When embracing the female bust, the beauty of a corset presents the being within a constraint of defining linear equations. But when removed and left to stand upon its own three dimensional shape, the corset reflects patterns of architectural designs that assemble into the structure of a performance of immobilized character. Even without the actual presence of flesh, a corset’s structure embellishes its surrounding environment, adding volume to the lightness of an invisible being. A performance doesn’t always need to have movement to be considered. Sometimes, once the physical aspect of human forms disengage, the story contained within is just as vocal amongst the silence, and thoughts are free to roam the roads of its linings to make a story one’s own.
In fashion, the emphasis often lies upon the items of clothing, but the contribution to dressing hair can elevate a collection to the next level of realism, explored within a world of fantasy. In a video piece directed by Charlie Wan entitled, L'OREAL PROFESSIONNEL HAIR SHOW AT 4TH DIMENSION, hairstylists explore their love for couture through the extension of strands of locks into ornaments of décor. L'Oréal Professionnel Master Artists, Amit Abraham, Jo Blackwell-Preston and Joseph DiMaggio, performed theirs craft and artistry in front of a live audience, through which the simplicity of the element of hair was converted into headpiece collaborations that become creatures of their own kind. From the masterminds’ rapid fingers birthed straw-like hats, or a bustier with a tightened ribbon, all of which were layers upon layers of behaviors that spoke through a dimension beyond the third, one that sheds lights through the reflective cuts of the crystals composing a chandelier.
Hair has now become the presenter of fabrics that lay beneath the sense of sight, while also remaining so vivid and true to the sense of touch.

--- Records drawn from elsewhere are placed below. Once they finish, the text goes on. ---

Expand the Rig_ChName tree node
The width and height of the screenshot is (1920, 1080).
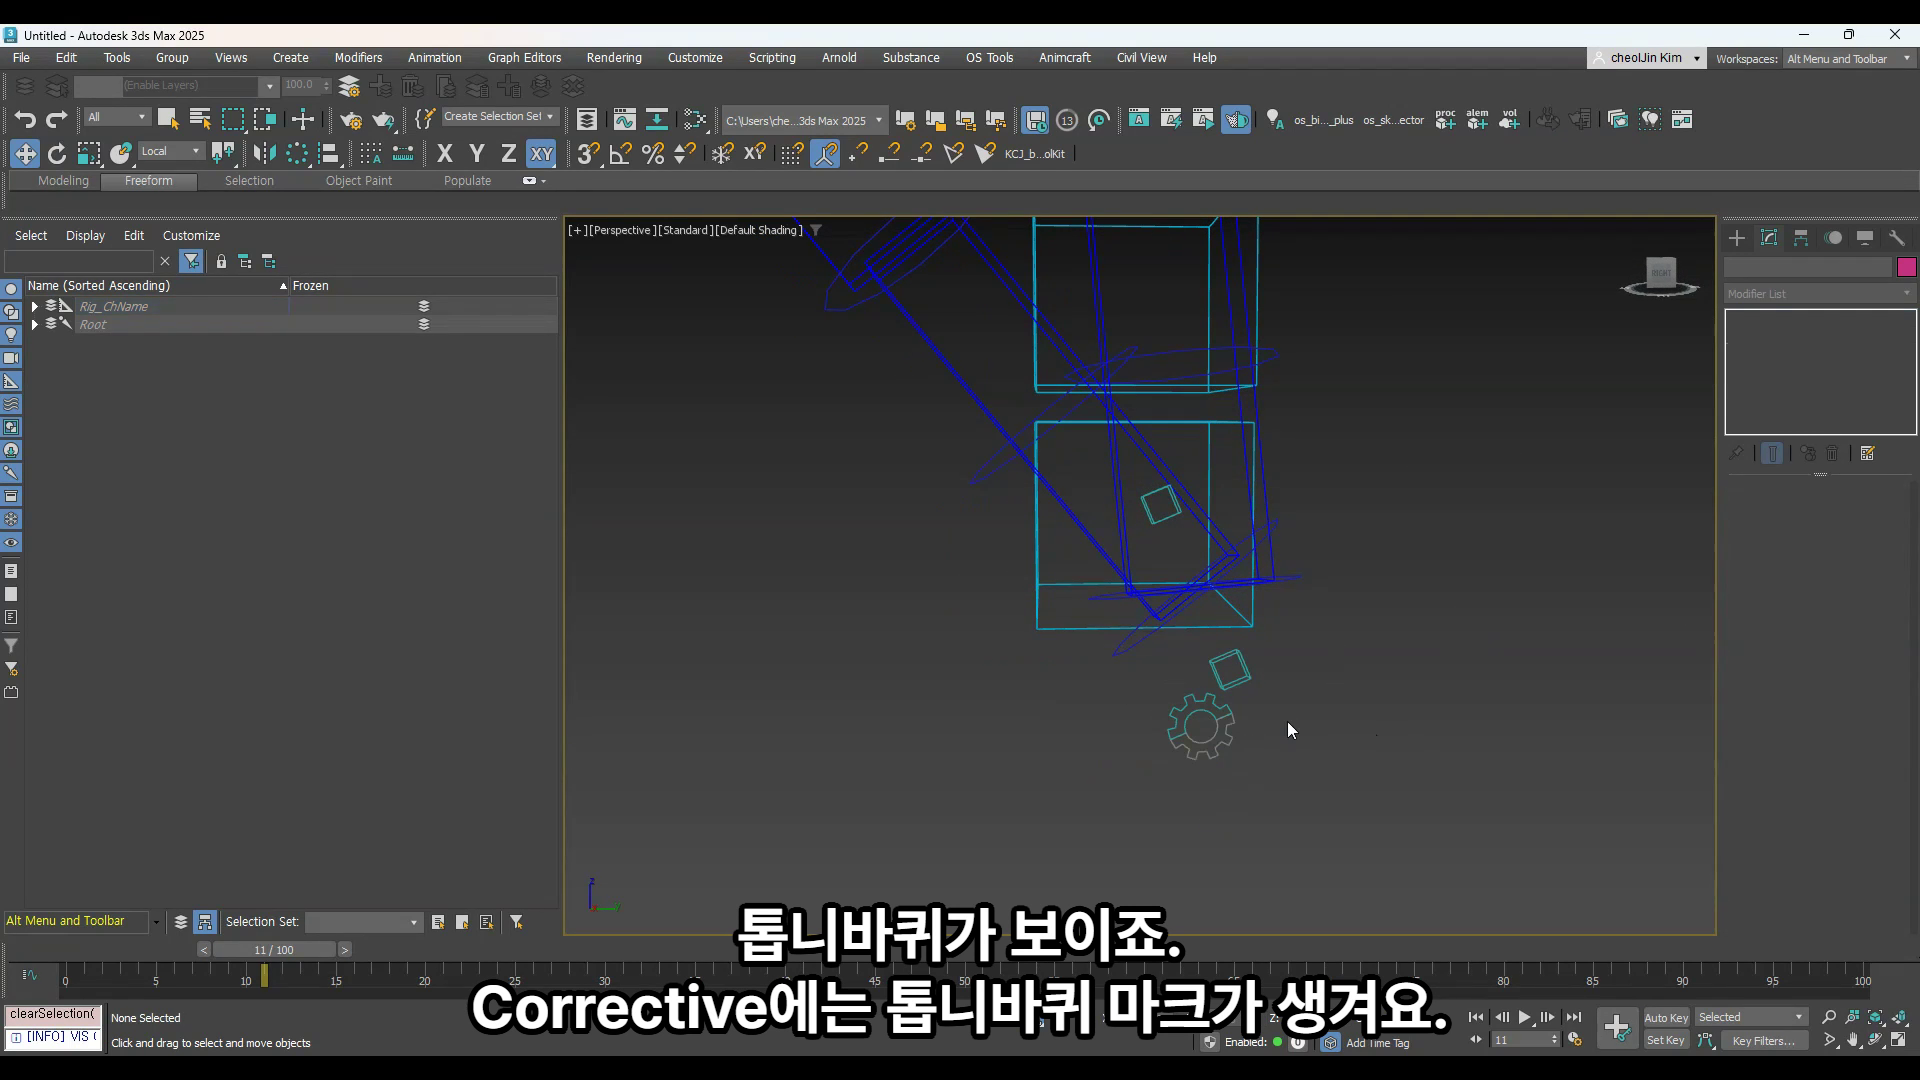click(35, 306)
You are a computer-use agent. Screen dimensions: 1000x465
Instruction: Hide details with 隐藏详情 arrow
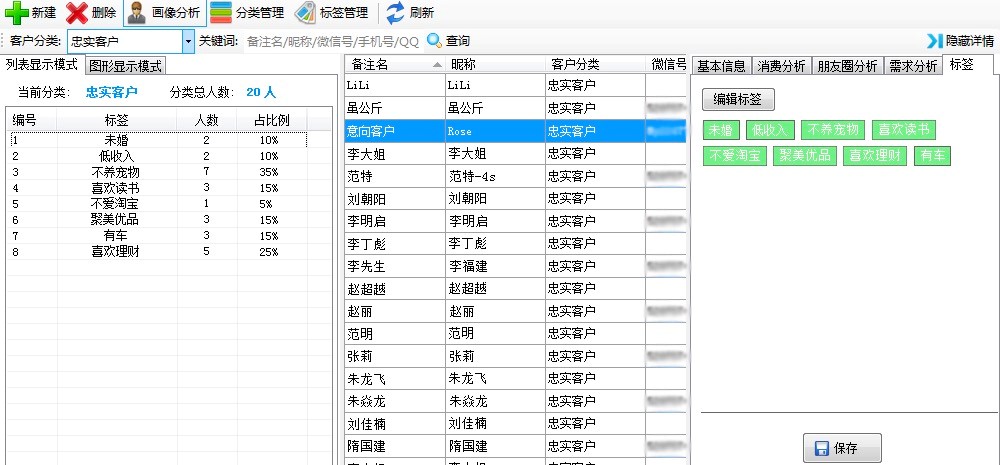935,41
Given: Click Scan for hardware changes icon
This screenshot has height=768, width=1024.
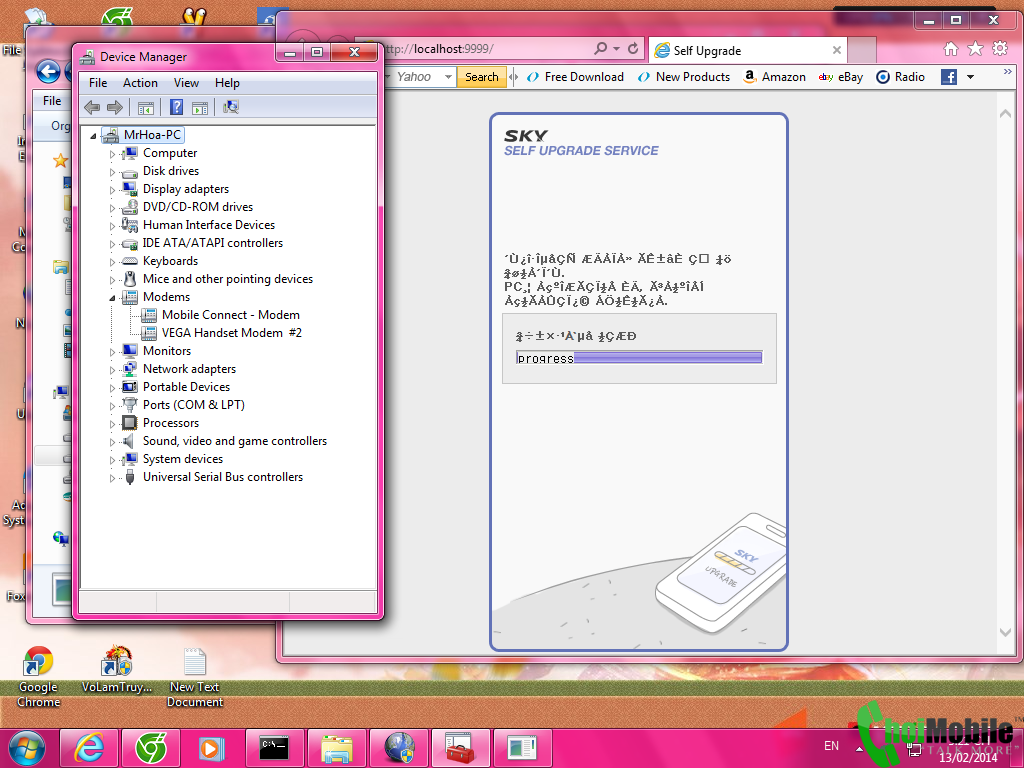Looking at the screenshot, I should tap(231, 108).
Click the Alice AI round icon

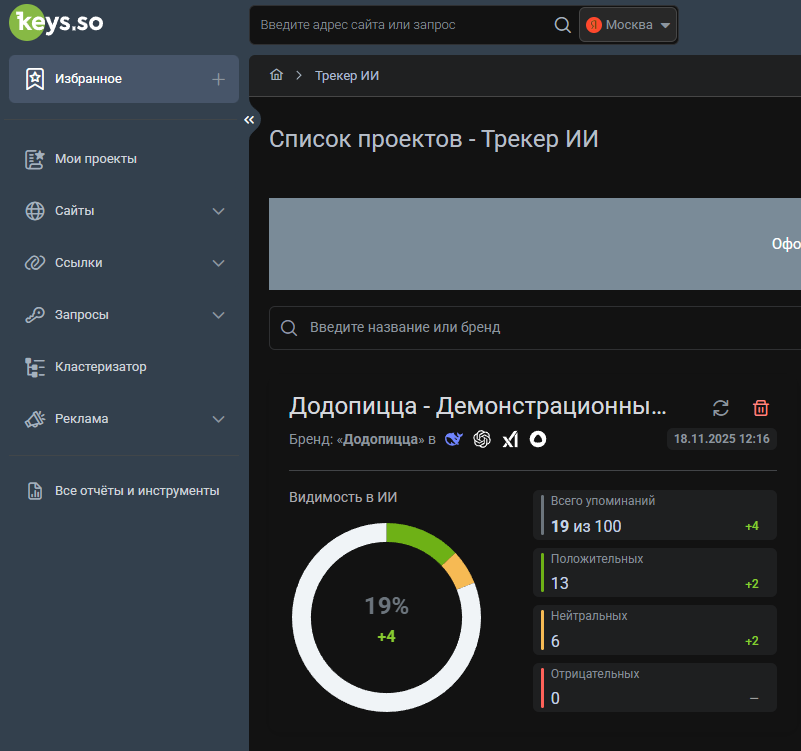538,439
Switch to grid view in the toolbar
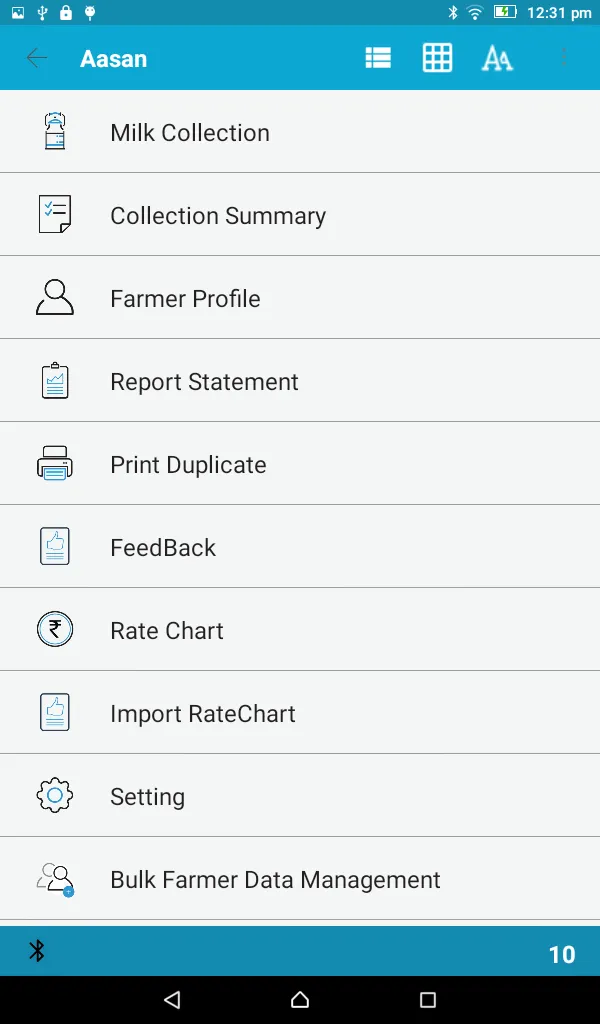Viewport: 600px width, 1024px height. pos(437,57)
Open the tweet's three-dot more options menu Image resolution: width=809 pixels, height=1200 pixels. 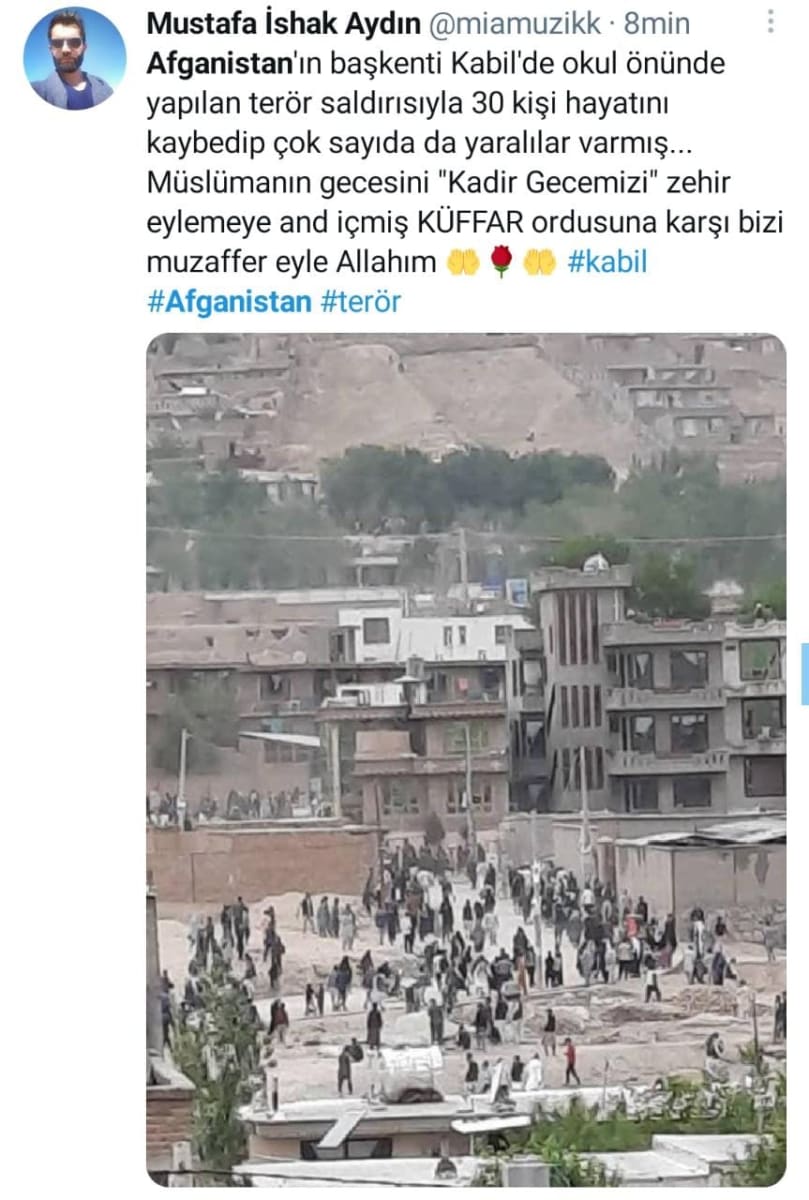[770, 22]
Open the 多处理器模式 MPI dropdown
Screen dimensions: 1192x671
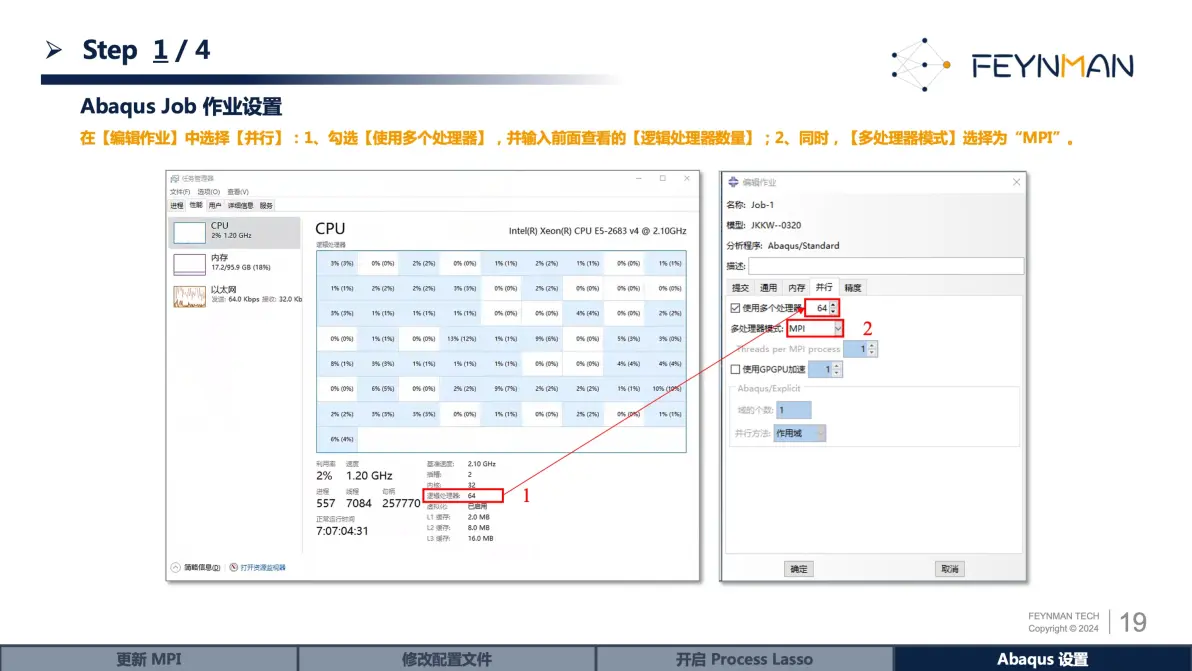tap(815, 328)
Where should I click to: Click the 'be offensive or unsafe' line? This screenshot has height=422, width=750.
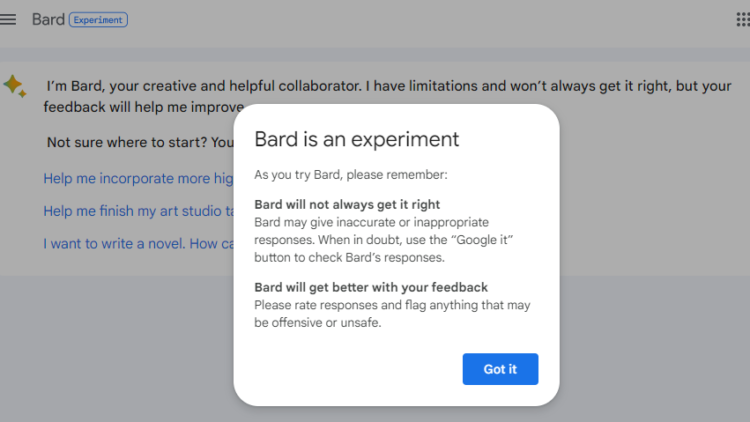click(318, 322)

As inspirations and influences are discussed amongst the hair dressers, a beautiful concept is brought to life through the words of Jo Blackwell-Preston, whose desire was to create “a little bite of a veil, so that you could see through it but not all of it,” which reveals an attention and knowledge of the functions of dimension that make each design so unique within the realm of fashion.
The body is not the only figure of speech– the eyes do talk, but so does the hair, braided along its own physical structure only to become the element to disguise a lover’s gaze, or simply act as the corset that holds the thoughts so that they may not float too far away. In Italian Renaissance paintings, hair was a symbol that embellished a woman, and extended by strokes of paint into a new length to which a vision could create locks that would keep one dreaming in a land far far away.